> WHAT TO WORK ON
Find each line below that includes "Conditions", then copy it.

Saved entries:
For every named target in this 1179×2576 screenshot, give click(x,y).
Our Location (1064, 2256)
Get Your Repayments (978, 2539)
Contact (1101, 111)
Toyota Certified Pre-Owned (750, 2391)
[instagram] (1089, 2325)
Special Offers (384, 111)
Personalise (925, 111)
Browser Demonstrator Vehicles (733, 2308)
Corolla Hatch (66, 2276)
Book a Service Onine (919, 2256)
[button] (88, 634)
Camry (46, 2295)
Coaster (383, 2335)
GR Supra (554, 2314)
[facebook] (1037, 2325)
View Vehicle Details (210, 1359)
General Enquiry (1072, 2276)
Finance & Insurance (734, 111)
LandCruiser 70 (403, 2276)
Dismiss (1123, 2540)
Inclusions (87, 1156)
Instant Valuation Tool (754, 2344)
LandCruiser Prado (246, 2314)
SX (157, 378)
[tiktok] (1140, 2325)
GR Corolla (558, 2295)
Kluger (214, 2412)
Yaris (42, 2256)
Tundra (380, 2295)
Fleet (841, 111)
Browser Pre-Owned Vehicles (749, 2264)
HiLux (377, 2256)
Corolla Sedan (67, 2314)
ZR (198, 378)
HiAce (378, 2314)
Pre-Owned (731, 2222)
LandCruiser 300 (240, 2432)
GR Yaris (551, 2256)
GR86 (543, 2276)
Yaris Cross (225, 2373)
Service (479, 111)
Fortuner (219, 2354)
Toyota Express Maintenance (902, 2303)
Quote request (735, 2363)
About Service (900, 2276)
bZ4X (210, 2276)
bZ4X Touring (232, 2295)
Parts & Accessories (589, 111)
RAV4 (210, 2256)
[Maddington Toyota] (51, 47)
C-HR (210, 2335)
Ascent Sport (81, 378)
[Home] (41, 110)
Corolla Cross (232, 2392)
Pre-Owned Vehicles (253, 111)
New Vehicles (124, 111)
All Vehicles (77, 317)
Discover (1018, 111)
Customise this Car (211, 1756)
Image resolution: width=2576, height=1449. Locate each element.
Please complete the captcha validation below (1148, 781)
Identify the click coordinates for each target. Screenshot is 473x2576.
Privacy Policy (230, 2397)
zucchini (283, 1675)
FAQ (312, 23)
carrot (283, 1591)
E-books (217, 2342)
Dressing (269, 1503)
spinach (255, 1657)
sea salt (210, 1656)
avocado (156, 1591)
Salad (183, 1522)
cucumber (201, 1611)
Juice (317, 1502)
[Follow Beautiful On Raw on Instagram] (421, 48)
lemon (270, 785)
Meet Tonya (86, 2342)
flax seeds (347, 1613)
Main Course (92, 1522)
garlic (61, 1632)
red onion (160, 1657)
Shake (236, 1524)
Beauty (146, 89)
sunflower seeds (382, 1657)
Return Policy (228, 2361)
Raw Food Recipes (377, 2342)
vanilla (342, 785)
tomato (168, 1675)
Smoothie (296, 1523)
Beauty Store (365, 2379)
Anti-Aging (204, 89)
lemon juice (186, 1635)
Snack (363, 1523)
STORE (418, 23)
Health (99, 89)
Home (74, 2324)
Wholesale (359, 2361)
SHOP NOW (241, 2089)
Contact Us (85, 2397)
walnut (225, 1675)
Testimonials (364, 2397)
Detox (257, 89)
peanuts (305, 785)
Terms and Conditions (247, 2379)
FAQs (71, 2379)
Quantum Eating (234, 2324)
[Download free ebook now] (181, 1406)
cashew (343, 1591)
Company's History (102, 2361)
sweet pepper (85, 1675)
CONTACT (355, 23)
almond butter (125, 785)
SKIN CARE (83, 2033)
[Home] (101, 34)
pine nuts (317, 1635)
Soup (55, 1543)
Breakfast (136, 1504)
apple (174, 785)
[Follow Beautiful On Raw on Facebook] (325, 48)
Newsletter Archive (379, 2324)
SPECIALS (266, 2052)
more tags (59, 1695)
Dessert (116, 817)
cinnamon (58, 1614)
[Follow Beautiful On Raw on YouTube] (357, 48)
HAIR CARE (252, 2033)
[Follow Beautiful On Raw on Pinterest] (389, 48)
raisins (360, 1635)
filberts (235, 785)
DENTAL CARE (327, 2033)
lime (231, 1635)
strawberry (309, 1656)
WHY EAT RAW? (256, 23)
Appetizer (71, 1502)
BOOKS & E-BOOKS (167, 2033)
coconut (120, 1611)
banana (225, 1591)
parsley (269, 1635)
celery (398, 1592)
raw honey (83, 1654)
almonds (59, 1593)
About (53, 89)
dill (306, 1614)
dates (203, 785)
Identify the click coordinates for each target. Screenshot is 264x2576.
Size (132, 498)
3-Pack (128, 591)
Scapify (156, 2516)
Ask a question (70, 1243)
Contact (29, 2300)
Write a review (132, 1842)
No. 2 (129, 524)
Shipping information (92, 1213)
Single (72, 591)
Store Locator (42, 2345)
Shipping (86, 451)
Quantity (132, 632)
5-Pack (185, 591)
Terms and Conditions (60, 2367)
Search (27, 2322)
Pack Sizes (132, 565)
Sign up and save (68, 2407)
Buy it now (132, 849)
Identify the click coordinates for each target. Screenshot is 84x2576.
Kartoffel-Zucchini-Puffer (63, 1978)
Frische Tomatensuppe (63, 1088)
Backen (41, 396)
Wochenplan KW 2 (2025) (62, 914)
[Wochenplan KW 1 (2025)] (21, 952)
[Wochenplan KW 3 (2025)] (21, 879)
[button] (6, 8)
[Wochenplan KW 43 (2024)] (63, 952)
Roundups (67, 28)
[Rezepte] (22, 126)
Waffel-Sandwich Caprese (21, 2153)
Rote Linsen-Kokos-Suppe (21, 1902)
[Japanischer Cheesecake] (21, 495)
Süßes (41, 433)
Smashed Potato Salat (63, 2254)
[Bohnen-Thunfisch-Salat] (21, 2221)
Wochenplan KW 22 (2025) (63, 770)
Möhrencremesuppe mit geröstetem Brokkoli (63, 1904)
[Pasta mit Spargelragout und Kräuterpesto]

> SOLUTION TO THIS EXERCISE
Terms and Conditions (247, 2379)
Terms and Conditions (60, 2367)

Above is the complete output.